Per mera completezza, si ritiene poi specificare che il sistema informatico del PTT, almeno allo stato attuale, segnala possibili collegamenti delle cause solo ove il codice fiscale del ricorrente compaia in più procedimenti: tuttavia, è chiaro che tali procedimenti possono anche essere del tutto differenti e quindi non già da riunire.

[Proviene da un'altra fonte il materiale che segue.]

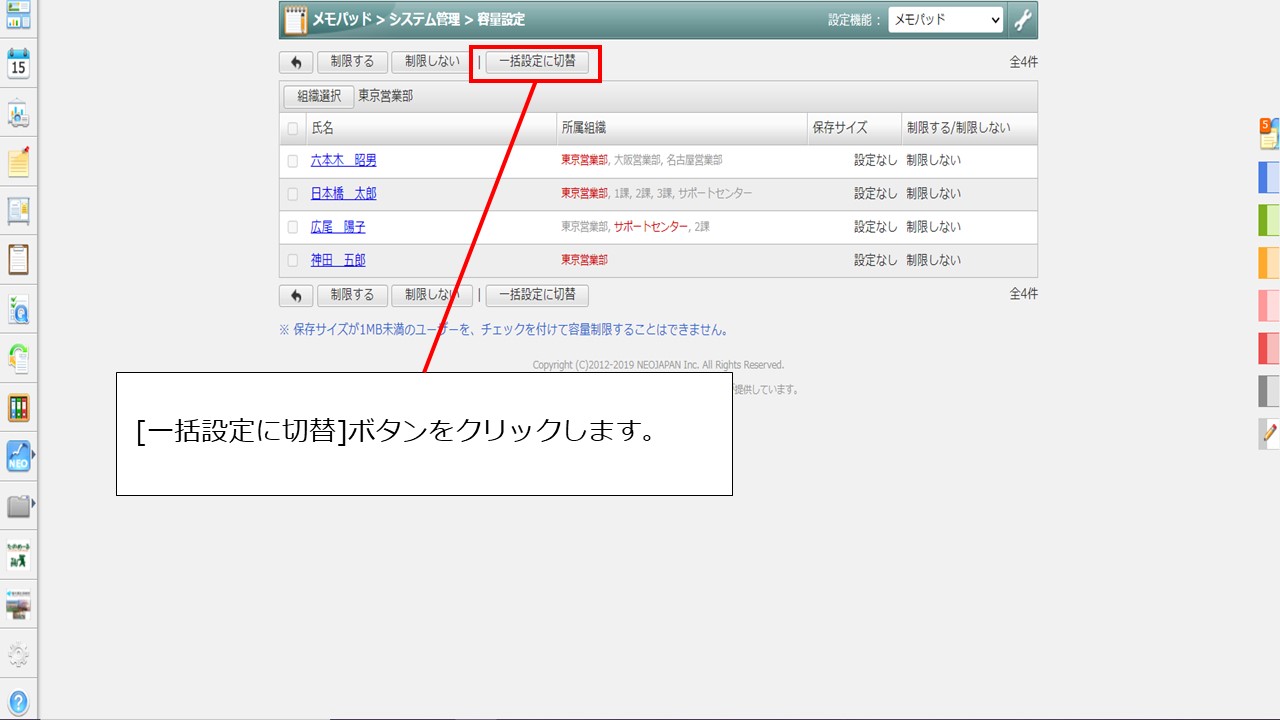Image resolution: width=1280 pixels, height=720 pixels.
Task: Expand the folder icon side arrow
Action: (x=35, y=504)
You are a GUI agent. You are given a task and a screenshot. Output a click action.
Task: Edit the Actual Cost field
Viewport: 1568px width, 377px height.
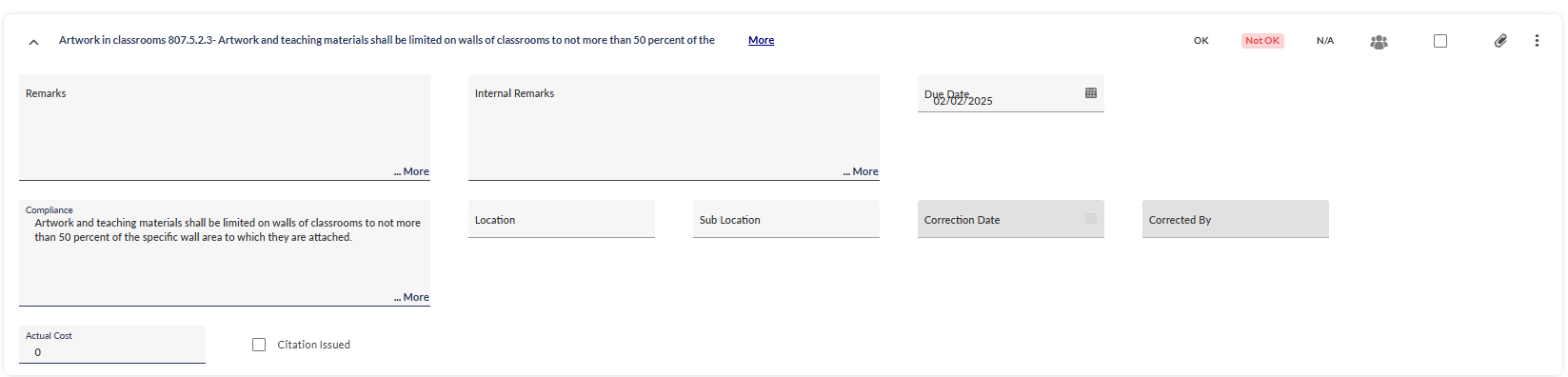click(112, 345)
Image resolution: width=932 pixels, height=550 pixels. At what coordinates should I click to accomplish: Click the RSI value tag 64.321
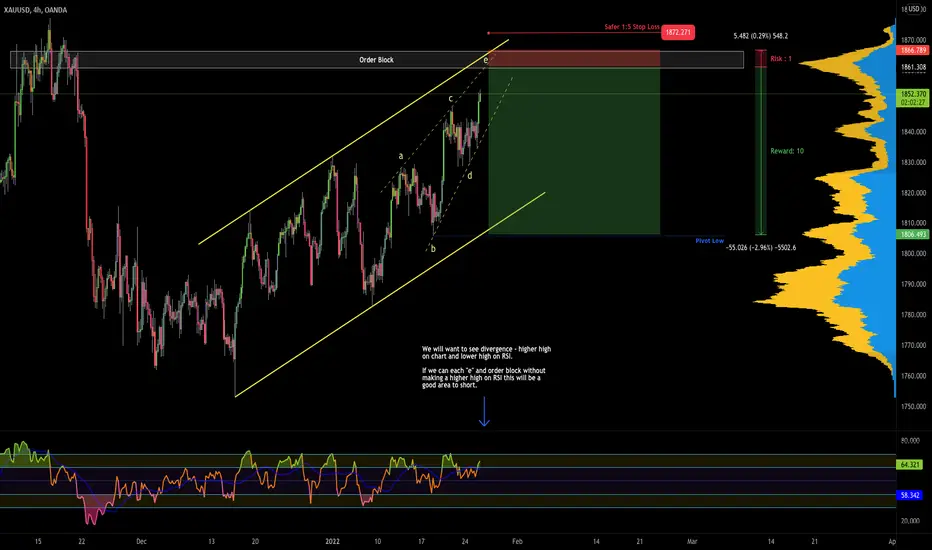point(910,464)
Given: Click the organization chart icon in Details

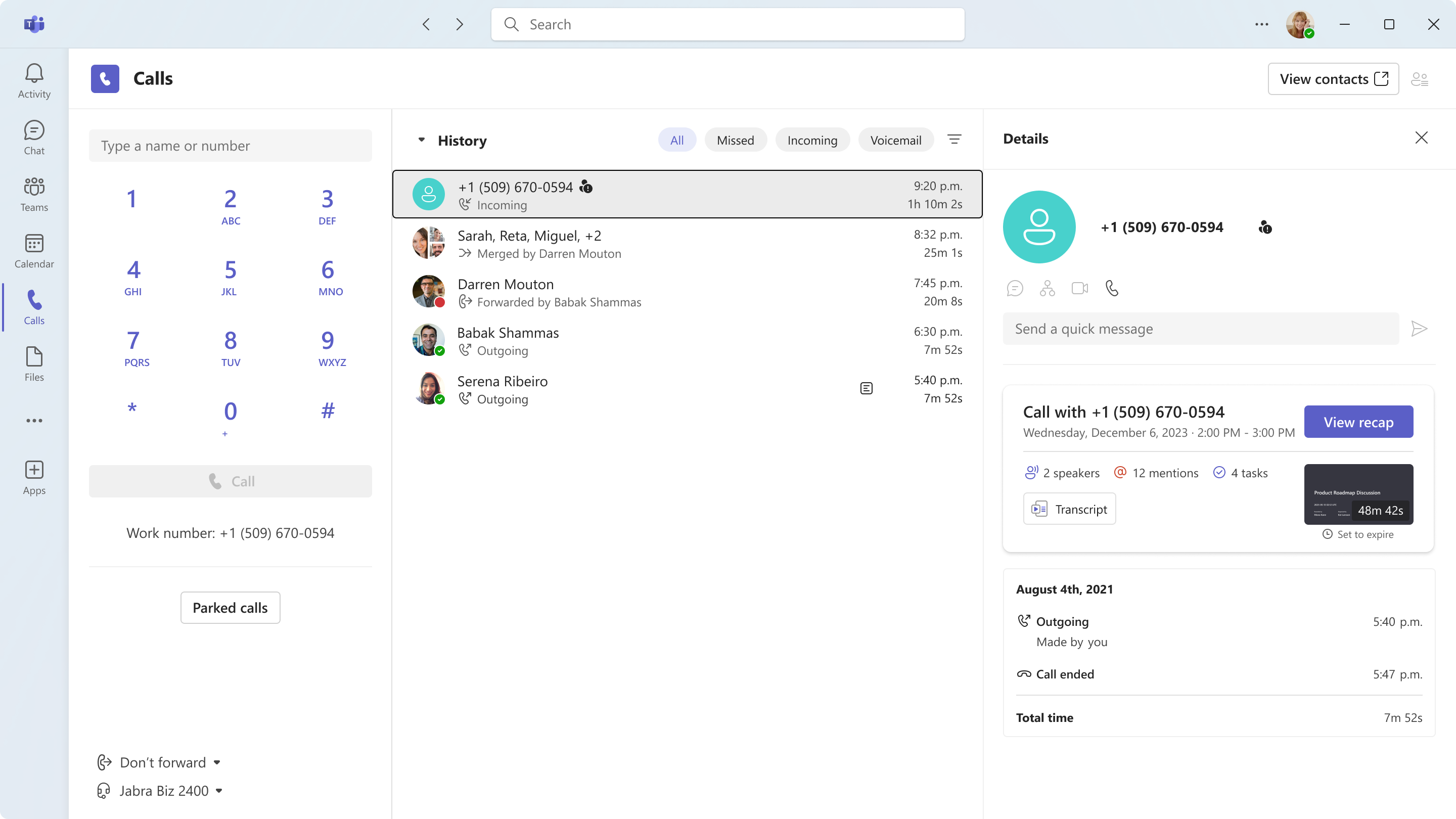Looking at the screenshot, I should coord(1048,288).
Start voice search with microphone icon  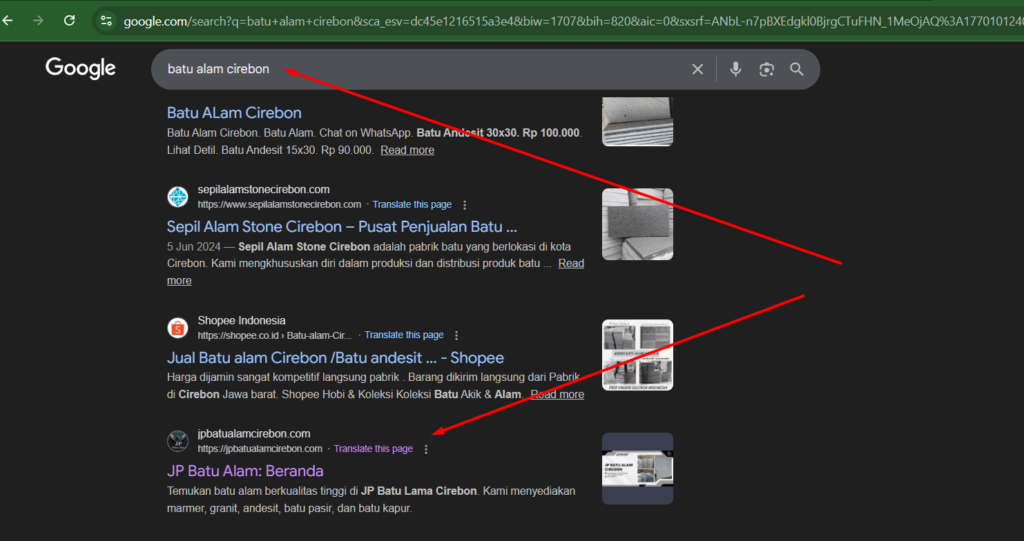tap(736, 69)
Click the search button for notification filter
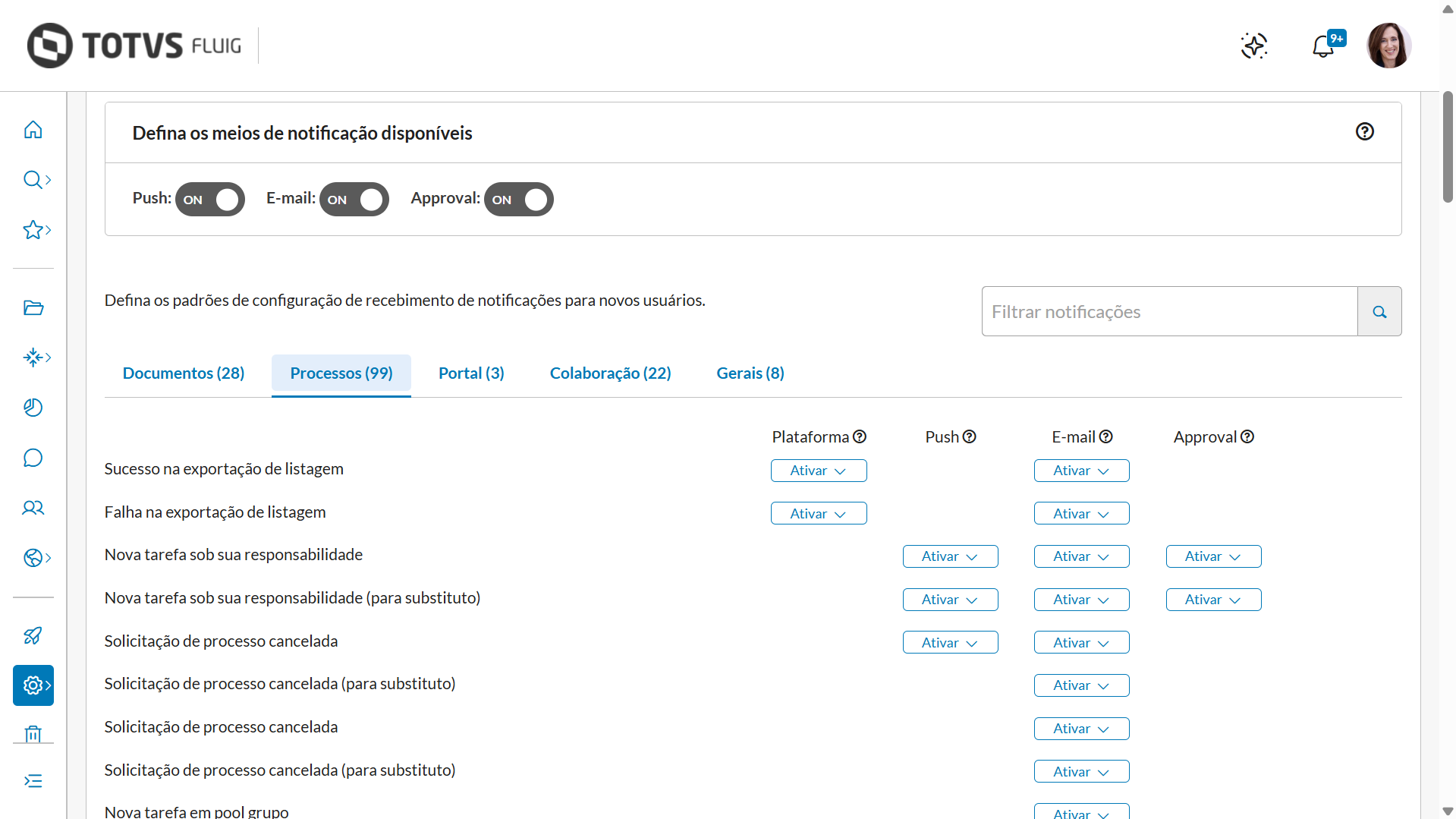Viewport: 1456px width, 819px height. pos(1379,311)
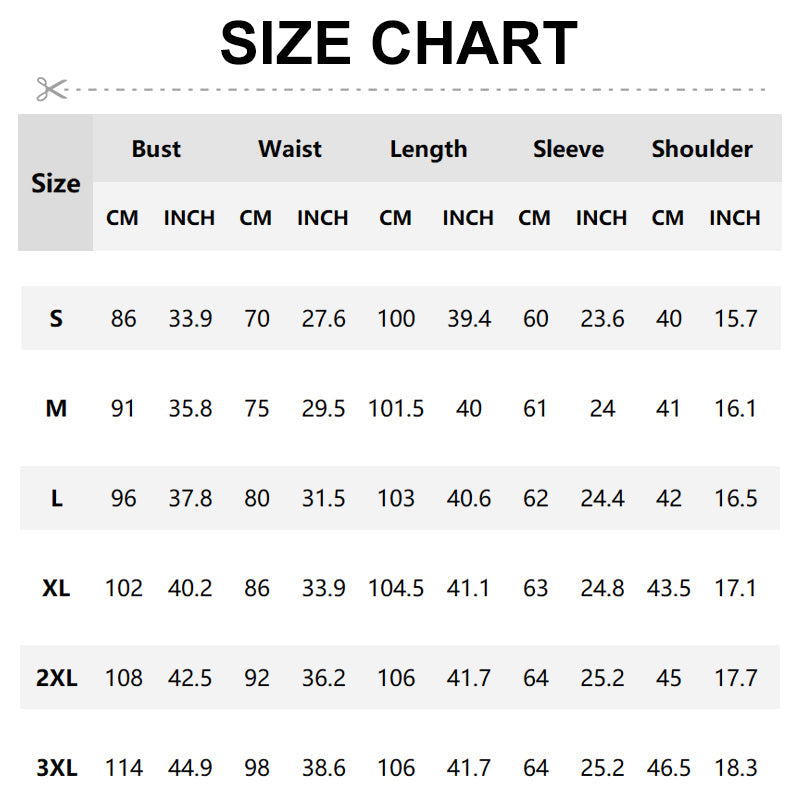Click the scissors icon below the title
Viewport: 800px width, 800px height.
tap(51, 89)
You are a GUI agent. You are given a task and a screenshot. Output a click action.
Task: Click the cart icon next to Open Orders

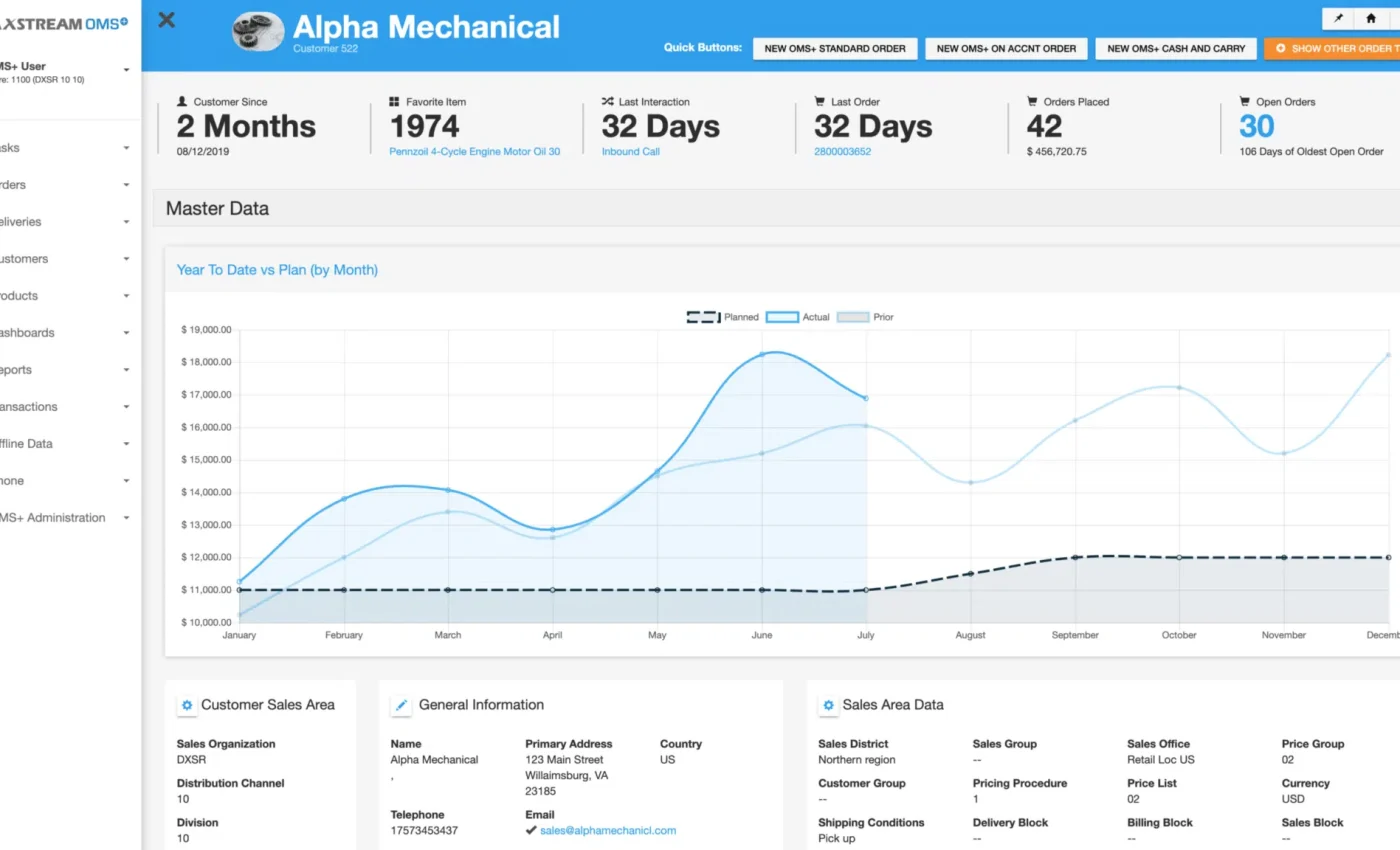[x=1245, y=102]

Il software, insomma, non segnala l'identità dell'atto impugnato in più ricorsi il che rappresenta, a ben vedere, un'incongruenza dell'architettura informatica, che rende più che probabile il frazionamento della domanda giudiziale in più ricorsi. E', infatti, evidente che la mera segnalazione che un soggetto abbia proposto più giudizi tributari rende molto difficile, in Corti di grandi dimensioni e con un notevolissimo carico come quella partenopea, controllare se vi siano ragioni di riunione tutte le volte in cui ad un soggetto faccia capo una pluralità di ricorsi. E', del resto, tutt'altro che raro che il medesimo contribuente, in specie se evasore abituale, possa essere nel contempo destinatario di accertamenti fiscali di natura tributaria tra loro eterogenei.
Per le ragioni anzidette il ricorso va dichiarato inammissibile.
P.Q.M.
a) dichiara inammissibile il ricorso;
b) condanna Ricorrente_1 al pagamento, in favore dell'Agenzia delle Entrate e riscossione, delle spese processuali, liquidate in € 4.165,60, oltre rimborso del 15% per spese generali di € 624,84; c) condanna Ricorrente_1 al pagamento, in favore dell'Agenzia delle Entrate e riscossione, della somma di € 2.500,00.